▶ **ABOUT THIS EXERCISE**
From the line with "Image resolution: width=1200" to the end of the data below, restate each line word for word, both ends included, without the pictures.

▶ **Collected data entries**
- - - - -

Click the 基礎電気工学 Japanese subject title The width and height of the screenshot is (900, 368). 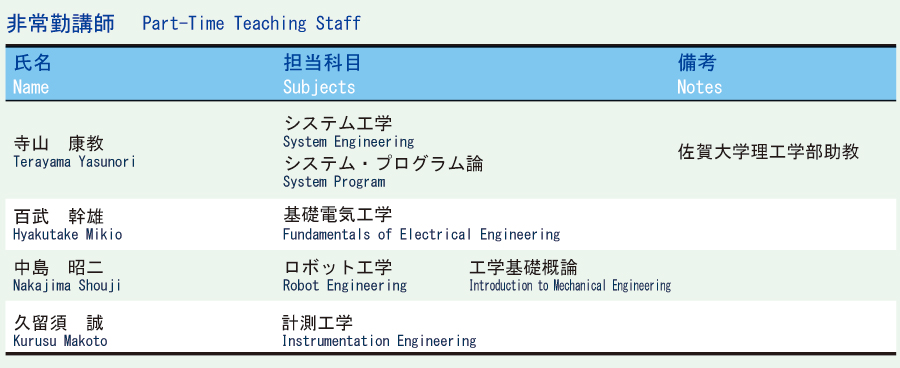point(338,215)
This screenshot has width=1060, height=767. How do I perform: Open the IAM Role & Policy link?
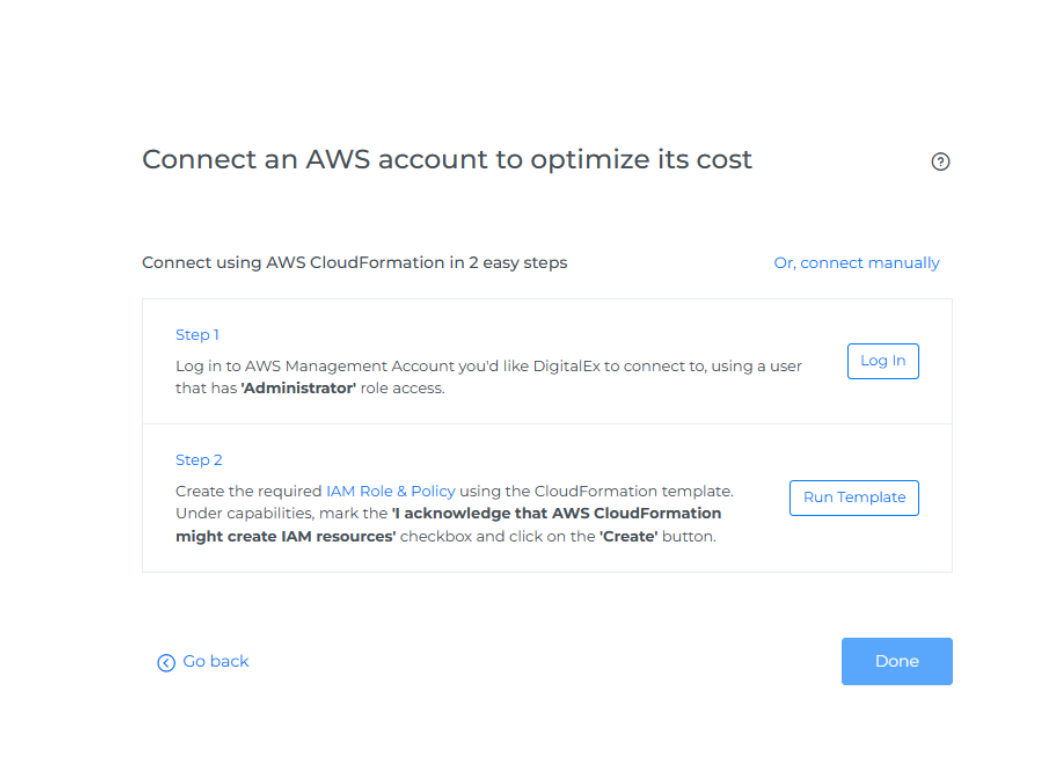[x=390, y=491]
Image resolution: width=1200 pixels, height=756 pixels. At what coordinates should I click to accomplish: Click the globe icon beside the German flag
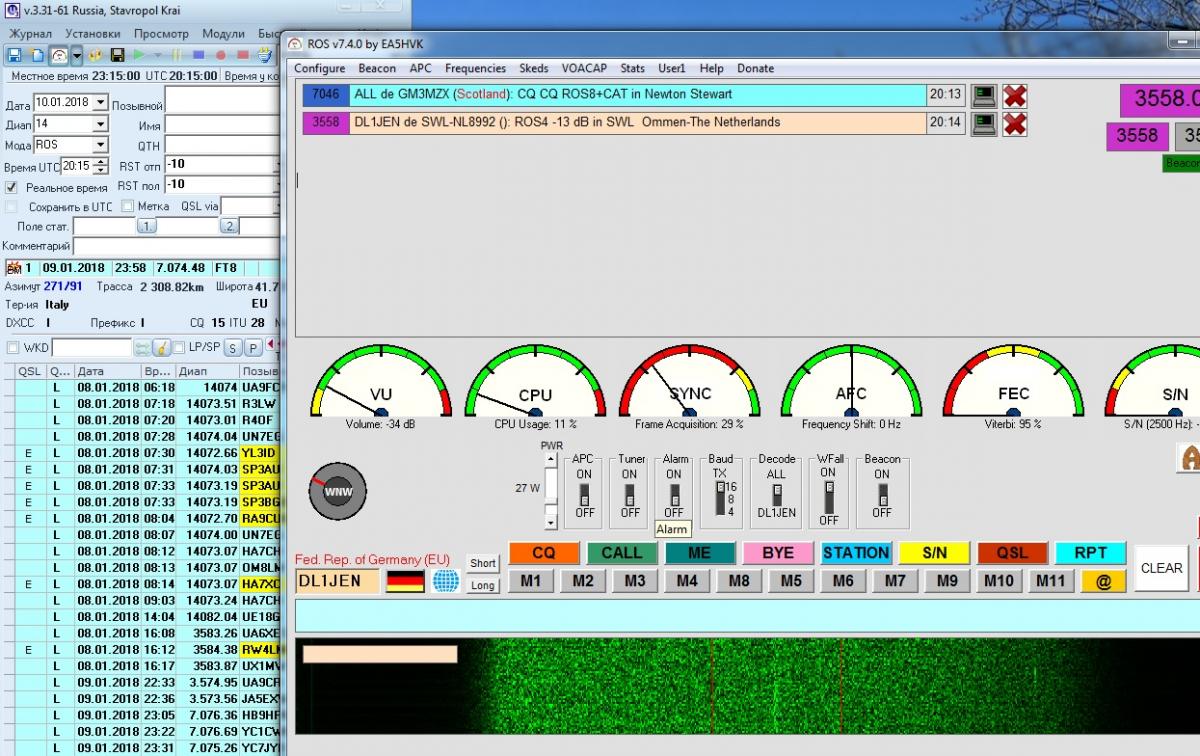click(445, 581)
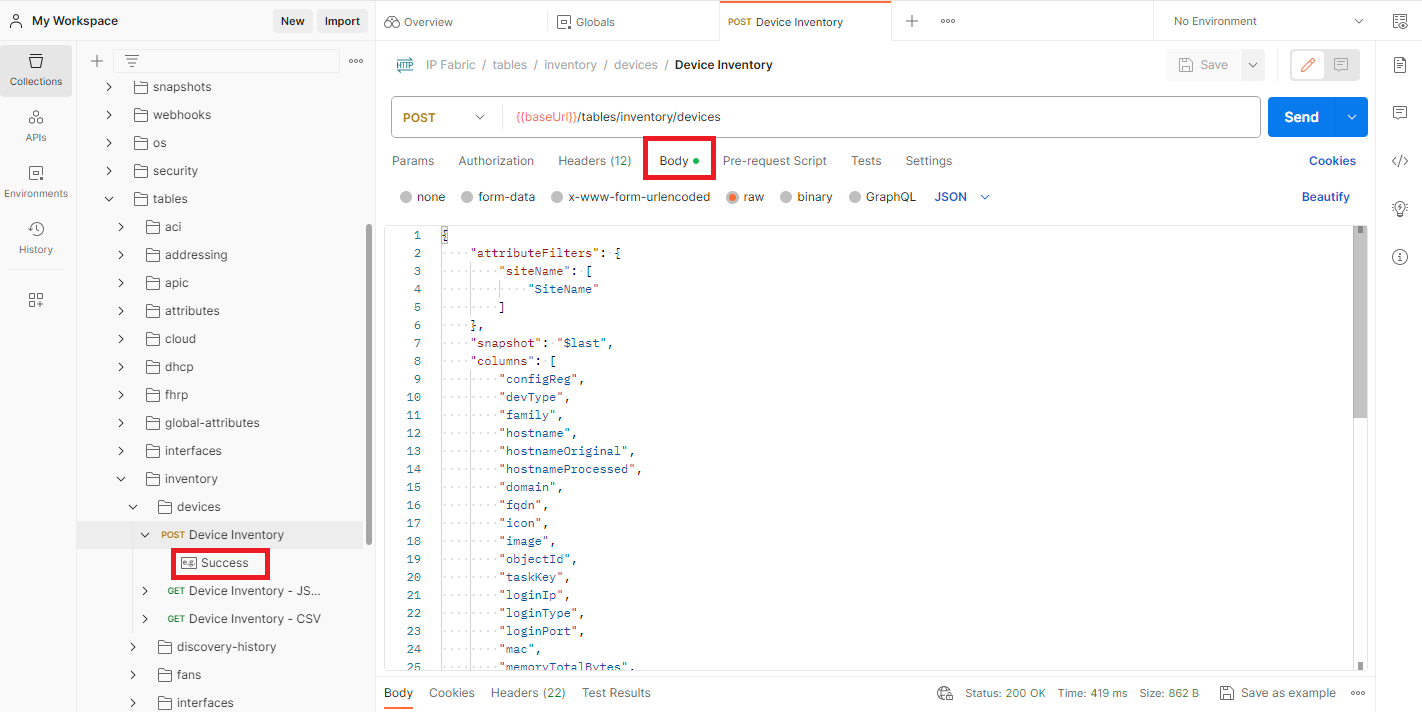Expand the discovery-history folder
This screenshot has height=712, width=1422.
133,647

- - - - -

▶ **ANSWER TO THE EXERCISE**
Image resolution: width=1200 pixels, height=756 pixels. At what coordinates should I click to accomplish: Click the globe icon beside the German flag
click(445, 581)
Expand the discovery-history folder
This screenshot has height=712, width=1422.
133,647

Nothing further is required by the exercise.